Oft fällt dem Zuschauer nicht auf, wie viele Werbebotschaften ihm während einer Sportübertragung gesendet werden. Um dies zu verdeutlichen, sind hier Bilder vom Skispringen im Weltcup und bei den Olympischen Spielen, wo es ja nicht erlaubt ist, Werbung zu führen, eingefügt.

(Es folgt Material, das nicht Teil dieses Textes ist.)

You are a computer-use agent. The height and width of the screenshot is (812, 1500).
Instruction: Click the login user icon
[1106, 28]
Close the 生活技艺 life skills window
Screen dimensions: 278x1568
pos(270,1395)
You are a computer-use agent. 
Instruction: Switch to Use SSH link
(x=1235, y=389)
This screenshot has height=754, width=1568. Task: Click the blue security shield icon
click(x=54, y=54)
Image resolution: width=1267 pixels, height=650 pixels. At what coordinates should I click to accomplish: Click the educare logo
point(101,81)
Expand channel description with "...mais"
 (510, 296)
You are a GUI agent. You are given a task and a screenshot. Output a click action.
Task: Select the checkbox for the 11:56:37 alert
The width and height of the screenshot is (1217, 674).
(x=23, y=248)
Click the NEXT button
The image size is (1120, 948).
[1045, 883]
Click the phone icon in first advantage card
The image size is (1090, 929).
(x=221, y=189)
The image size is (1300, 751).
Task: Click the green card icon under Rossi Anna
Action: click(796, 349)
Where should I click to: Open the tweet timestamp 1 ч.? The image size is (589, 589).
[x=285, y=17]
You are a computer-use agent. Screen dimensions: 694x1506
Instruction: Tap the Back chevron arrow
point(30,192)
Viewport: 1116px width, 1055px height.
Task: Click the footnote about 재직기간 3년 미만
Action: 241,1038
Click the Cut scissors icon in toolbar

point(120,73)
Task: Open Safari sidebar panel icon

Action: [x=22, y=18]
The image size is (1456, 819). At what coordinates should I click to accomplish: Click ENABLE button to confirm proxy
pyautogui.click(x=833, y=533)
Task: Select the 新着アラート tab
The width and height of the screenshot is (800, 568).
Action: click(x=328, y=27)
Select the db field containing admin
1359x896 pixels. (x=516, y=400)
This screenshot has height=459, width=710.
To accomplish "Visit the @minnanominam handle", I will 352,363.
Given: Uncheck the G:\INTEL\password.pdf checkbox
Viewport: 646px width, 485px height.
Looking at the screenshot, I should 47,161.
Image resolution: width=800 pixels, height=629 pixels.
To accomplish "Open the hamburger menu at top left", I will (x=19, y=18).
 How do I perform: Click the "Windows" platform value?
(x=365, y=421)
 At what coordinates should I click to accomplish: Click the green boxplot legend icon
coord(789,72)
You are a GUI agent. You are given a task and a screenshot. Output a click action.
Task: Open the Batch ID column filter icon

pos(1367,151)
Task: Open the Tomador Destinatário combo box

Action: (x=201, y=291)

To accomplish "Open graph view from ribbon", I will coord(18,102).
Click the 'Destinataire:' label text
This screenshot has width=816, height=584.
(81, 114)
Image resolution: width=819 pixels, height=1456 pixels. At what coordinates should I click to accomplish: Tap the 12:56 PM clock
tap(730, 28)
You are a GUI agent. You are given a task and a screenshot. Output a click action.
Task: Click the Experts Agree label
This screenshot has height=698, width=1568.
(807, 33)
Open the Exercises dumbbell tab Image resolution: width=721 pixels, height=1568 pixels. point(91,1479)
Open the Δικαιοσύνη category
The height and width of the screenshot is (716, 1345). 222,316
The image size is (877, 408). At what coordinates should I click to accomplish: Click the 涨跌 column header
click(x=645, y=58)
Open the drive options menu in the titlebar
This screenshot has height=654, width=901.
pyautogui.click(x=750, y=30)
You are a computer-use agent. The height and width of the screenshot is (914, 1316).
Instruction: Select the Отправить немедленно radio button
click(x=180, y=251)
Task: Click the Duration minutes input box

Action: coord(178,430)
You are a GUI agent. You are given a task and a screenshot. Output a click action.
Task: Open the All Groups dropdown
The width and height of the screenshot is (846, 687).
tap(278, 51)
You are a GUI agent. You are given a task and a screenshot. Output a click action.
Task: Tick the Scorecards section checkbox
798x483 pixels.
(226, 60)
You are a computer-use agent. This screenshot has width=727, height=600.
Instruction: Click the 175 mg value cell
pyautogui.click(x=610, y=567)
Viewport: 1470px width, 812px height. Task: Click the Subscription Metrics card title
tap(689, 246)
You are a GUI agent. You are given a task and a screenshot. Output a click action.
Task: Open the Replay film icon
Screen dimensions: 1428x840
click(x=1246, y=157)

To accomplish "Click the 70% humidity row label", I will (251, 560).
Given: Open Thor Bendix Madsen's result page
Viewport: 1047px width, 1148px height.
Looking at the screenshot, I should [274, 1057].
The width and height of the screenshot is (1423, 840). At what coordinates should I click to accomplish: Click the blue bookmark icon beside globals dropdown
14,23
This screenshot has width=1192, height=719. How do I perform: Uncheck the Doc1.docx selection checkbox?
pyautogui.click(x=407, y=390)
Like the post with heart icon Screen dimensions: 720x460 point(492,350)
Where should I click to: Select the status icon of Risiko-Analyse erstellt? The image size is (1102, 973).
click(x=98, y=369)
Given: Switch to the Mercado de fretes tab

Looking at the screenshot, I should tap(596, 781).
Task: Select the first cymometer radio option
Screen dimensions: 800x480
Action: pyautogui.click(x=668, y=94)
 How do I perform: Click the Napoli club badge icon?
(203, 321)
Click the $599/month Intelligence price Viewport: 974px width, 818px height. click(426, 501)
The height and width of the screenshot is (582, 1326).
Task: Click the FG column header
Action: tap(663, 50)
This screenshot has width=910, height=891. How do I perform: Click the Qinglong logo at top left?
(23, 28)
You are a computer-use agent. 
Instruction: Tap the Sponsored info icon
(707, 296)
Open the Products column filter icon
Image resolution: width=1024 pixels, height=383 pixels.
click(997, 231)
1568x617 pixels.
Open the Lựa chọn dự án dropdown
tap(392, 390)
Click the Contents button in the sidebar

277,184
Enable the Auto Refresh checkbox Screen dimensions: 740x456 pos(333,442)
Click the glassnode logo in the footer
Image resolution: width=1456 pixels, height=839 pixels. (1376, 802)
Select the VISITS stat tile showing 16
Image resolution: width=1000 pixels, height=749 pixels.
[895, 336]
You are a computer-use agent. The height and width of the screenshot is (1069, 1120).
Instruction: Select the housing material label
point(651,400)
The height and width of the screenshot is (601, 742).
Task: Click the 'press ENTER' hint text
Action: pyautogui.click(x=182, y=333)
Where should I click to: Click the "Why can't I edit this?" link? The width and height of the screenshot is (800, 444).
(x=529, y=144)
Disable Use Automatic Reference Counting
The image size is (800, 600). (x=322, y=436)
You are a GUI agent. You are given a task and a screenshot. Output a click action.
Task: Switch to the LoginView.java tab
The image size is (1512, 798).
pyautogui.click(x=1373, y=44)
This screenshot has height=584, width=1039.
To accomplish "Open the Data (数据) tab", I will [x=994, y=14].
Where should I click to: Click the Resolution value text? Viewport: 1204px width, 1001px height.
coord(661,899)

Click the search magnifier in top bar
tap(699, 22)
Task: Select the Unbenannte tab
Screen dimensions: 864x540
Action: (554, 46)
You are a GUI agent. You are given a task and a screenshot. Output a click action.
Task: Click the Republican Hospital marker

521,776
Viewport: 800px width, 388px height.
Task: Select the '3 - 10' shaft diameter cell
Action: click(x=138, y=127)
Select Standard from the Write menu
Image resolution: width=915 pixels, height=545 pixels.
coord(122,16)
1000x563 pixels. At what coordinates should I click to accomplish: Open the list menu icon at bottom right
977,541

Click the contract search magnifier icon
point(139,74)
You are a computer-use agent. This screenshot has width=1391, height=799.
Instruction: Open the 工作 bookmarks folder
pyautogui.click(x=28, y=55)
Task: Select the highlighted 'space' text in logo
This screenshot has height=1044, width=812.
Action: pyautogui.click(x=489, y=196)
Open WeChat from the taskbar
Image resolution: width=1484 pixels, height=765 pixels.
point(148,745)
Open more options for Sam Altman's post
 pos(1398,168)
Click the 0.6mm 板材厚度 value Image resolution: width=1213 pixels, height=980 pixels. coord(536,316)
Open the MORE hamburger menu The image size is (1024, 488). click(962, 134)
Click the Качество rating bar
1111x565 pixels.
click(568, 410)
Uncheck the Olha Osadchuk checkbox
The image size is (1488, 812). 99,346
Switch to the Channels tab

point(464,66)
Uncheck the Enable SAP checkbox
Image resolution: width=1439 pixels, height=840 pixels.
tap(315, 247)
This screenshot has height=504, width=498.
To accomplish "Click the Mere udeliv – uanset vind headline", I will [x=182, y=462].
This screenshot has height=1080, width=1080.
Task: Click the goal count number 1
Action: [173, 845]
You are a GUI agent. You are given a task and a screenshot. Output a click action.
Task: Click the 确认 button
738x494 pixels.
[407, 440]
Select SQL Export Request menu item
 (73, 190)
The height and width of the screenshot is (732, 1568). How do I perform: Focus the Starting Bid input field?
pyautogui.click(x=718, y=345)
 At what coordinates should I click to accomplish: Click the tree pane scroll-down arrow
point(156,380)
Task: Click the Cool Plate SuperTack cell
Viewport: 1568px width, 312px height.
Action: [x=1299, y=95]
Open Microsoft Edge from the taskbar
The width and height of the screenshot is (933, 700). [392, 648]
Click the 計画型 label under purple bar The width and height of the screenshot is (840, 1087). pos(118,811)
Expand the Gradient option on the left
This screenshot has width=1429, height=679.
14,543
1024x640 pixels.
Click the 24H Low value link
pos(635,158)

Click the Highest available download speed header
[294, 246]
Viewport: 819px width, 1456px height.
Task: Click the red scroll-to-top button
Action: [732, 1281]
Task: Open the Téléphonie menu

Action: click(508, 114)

Martin Schmitt bei der Vierschanzen-Tournee

Martin Schmitt bei der Vierschanzen-Tournee

Martin Schmitt bei den Olympischen Spielen

Martin Schmitt bei den Olympischen Spielen

Auch wenn es ein ständiger Kampf um Zuschauerzahlen ist und diese ständig schwanken, so ist nach wie vor Skispringen zusammen mit Biathlon die meist gesehene Wintersportart in Deutschland. Die Stadien rund um die Anlagen sind durchaus vergleichbar mit kleineren Fußballstadien mancher Fußball-Bundesligisten und sind bei einer Tournee so gut wie immer ausverkauft:

Zuschauerplätze:
Oberstdorf: 27000
Garmisch: 35000
Innsbruck: 28000
Bischofshofen: 25000

Am Beispiel der Vierschanzen-Tournee lässt sich sehr gut zeigen, welche Rolle die Kommerzialisierung im Skispringen spielt. In der heutigen Zeit, der heutigen Sportwelt, muss eine Sportart attraktiv sein, um in den Medien vertreten zu sein. Ohne diese mediale Aufmerksamkeit ist es zudem sehr schwer bis unmöglich, Leistungssport auf höchstem Niveau zu ermöglichen. Diesem Kampf um die mediale Aufmerksamkeit stellen sich alle Verantwortlichen des Skispringens jedes Jahr aufs Neue.

Skifliegen

Ein weiterer Schritt in die Richtung der großen, attraktiven Events ist das Skifliegen.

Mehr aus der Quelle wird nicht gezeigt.